Михаил поднялся из березового перелеска на зеленый взгорок и увидел Анисью Лобанову. Анисья боронила, сидя на брюхатой пегой кобыле. Дождя давно не было, и густая полоса пыли тянулась за бороной по полю. Первой его мыслью было скрыться в кустах, но Анисья уже заметила его и замахала рукой.

Анисья и ее дети тяжелым камнем лежали на его совести. В тот вечер, когда они расстались с Дуняркой в садике, у него все перемешалось в голове, и о Трофимовых ли наказах ему было помнить? А назавтра было уже поздно. Назавтра Анисья, едва встали дети, объявила: «В деревню едем! К дедушке!» И такой тут поднялся переполох, так обрадовались ребятишки, что у него не хватило духу сказать правду. «Ну как хорошо, что ты приехал, — говорила Анисья. — В бога не верю, комсомолкой была. А тут сам бог тебя послал. Куда бы я с ними попала?» Так вот по его вине Анисья с детьми и тронулась в Пекашино.

Он передал ей наказ свекра уже на пароходе. «Я знаю, все знаю. Да я тоже до краю дожила. От Тимофея вестей с первого дня войны нету. Квартиру у нас разбомбило — дети летом замерзают. Сам видел, в какой конуре живем. Пускай они, думаю, в деревне хоть на солнышке отогреются. — И пошутила: — Солнышко-то у вас ведь еще не по карточкам?» — «Ну правильно, — поддержал ее Михаил. Живем же мы — не умерли».

Но все-таки он старался не попадаться на глаза Трофиму, потому что как ни крути, а это по его вине свалилось на старика еще три голодных рта, да и Анисью по возможности обходил стороной.

Подъехав к нему, Анисья, не слезая с лошади, сняла с головы клетчатый платок, стряхнула с него пыль Волосы у нее были темные, с сильной проседью, а подстрижены коротко, как у школьницы. И платок она повязывала тоже необычно, вроде повойника, узлом на затылке. Все это шло от неизвестной ему комсомольской моды двадцатых годов, давно уже забытой и в городе, и в деревне.

— Ну, как живем? — спросил Михаил.

— Хорошо живем.

— Хорошо? — Он внимательно посмотрел Анисье в лицо. Первый раз за эти годы он слышал, чтобы человек не жаловался на жизнь.

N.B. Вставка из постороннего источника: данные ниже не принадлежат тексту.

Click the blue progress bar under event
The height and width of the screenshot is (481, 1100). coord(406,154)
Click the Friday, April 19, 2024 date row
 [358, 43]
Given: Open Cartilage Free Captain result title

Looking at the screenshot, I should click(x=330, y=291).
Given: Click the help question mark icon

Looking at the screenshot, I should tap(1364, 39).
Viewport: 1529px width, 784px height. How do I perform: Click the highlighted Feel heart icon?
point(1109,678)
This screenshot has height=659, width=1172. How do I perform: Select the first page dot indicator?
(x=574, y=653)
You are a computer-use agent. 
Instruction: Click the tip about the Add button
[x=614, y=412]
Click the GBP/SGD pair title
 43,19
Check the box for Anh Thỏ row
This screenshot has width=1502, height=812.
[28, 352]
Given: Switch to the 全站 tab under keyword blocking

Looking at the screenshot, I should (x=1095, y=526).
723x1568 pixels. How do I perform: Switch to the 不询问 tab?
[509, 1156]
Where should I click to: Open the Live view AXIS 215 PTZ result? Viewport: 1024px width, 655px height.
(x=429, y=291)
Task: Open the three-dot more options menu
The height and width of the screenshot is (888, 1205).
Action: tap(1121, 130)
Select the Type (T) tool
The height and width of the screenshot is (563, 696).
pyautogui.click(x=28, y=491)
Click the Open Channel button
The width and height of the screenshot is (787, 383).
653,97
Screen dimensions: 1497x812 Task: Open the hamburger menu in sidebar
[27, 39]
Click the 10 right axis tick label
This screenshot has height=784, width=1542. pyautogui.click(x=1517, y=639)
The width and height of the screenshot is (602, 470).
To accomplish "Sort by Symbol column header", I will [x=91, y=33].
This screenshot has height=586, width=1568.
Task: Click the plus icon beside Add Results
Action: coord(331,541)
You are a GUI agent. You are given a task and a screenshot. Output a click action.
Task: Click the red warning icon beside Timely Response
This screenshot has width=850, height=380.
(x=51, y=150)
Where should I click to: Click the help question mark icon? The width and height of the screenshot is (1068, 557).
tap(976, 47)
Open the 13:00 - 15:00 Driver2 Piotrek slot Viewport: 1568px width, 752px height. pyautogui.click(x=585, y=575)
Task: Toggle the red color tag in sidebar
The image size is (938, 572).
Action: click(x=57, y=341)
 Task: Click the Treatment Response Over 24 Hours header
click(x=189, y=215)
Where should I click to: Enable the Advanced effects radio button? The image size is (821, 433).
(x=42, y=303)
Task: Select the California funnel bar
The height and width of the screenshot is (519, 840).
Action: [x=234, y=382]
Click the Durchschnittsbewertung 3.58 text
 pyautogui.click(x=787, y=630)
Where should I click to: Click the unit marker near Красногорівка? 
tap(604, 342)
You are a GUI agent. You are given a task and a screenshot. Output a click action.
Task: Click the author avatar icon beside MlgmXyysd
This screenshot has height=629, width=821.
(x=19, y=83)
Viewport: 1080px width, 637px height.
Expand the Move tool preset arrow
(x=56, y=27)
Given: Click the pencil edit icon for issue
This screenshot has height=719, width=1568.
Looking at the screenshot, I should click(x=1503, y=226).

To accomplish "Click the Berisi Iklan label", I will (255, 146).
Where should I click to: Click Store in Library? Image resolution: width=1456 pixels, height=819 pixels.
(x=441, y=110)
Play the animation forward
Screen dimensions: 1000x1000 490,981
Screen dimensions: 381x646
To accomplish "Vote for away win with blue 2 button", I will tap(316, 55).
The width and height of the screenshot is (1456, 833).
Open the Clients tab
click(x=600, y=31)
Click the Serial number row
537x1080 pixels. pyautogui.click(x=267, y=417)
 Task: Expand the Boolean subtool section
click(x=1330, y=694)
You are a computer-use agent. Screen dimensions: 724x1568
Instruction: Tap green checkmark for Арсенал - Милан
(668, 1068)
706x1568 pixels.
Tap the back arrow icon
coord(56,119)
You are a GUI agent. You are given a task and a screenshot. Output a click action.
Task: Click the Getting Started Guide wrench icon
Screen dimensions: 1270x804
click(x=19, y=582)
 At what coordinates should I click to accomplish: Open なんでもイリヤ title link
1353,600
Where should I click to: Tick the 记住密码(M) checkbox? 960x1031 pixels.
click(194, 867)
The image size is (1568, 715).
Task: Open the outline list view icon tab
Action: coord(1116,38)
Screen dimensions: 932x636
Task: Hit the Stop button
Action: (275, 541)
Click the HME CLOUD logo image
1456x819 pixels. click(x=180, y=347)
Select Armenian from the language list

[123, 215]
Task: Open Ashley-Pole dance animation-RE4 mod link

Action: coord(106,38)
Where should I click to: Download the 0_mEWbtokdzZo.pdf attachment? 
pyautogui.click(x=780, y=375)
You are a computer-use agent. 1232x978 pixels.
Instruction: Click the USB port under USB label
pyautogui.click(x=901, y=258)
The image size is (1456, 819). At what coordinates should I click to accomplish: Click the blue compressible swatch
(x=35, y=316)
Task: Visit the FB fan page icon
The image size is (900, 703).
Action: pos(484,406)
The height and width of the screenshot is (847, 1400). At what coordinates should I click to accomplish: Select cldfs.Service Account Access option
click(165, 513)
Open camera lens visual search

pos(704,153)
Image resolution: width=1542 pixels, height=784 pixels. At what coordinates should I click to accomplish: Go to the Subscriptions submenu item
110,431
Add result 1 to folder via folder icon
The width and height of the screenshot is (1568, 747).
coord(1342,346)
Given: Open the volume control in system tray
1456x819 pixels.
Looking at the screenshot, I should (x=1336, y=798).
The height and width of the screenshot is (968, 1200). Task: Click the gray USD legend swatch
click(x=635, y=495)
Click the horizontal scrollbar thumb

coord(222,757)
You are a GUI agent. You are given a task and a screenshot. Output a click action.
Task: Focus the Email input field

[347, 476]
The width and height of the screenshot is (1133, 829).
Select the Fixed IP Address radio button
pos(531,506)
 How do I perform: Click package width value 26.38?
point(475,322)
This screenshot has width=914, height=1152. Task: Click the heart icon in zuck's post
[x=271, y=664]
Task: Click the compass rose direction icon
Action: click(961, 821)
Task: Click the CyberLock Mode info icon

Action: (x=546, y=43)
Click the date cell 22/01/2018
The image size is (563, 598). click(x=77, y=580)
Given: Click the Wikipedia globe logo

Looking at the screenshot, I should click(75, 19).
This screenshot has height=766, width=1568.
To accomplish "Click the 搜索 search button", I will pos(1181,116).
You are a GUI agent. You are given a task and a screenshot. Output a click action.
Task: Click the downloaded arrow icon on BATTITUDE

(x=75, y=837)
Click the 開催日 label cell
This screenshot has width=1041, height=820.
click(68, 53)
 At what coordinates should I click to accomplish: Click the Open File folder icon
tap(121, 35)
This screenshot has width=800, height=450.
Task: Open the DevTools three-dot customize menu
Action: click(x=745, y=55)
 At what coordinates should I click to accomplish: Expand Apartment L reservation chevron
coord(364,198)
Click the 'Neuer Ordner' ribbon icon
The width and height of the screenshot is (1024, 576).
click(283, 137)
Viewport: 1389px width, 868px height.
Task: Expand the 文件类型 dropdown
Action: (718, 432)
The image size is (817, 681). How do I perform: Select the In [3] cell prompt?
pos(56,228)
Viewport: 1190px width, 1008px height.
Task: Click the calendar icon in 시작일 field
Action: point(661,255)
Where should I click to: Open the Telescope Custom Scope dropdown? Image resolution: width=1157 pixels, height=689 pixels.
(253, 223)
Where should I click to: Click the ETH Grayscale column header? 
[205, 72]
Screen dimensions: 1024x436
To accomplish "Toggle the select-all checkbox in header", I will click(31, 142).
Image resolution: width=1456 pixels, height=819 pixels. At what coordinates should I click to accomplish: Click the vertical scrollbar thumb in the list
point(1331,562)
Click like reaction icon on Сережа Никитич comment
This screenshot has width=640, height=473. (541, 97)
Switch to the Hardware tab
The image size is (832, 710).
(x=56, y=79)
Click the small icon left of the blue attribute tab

По ее просьбе он выломал ей рябиновую вицу, затем — уже сам — поднял борону, очистил зубья от лохматой дернины.

— И с дедком поладили?

— Поладили. Теперь с ребятами на поветь перебрались. Как на курорте живем.

Вот женка! — думал Михаил. Сама держится и на других тоску не нагоняет. Кто-кто, а он-то знал, какой сейчас курорт у Трофима Лобанова.

— Слушай, — крикнул он ей вдогонку, — ты бы зашла к нам! Мати молока плеснет!

Анисья не обернулась. Облако пыли, поднятое бороной, накрыло ее вместе с лошадью. Но клетчатый платок ее, алый от вечернего солнца, долго еще был виден ему с тропинки. И он вдруг спросил себя: какого же дьявола ты раскис? Ведь вон как жизнь корежит людей, а ничего — зажали зубы.

Дома он с наслаждением умылся до пояса, переоделся в чистую рубаху.

Лизка, ставя на стол латку со свежими ельцами (Петька и Гришка редкий день возвращались от реки с пустыми руками), заметила:

— Ну, слава богу, и ты на человека стал похож. А то не знаешь, с какого бока к тебе и подойти.

— Да ну!

— Правда. И Раечка меня спрашивала.

Из чуланчика уже в который раз подавала голос Татьянка:

— Лиза, Лиза, скоро ли?

— Чего ей там надо? — спросил Михаил.

Лизка хитровато подмигнула:

— Подожди маленько. К нам гостьи приехали.

Что за ерунда? Какие еще гостьи?…

Минут пять в чуланчике шло совещание шепотом, потом шепот стих, и из задосок вышли две барышни в голубых платьях в белую горошину.

Михаил ахнул:

— Откуда у вас новые платья?

— Лизка сшила. Она все умеет. Да, Лиза?

Лизка порозовела от похвалы.

— Неужели не видел, как я по вечерам шила? Я и тебе сошью. В праздник в новой рубахе будешь.

— В какой праздник?

— На вот, проснулся. Обсевное! Варвара-кладовщица да женки когда уж теребят председательницу: «Давай, говорят, нам праздник. Заработали за войну. Мы, говорят, как люди хочем жить».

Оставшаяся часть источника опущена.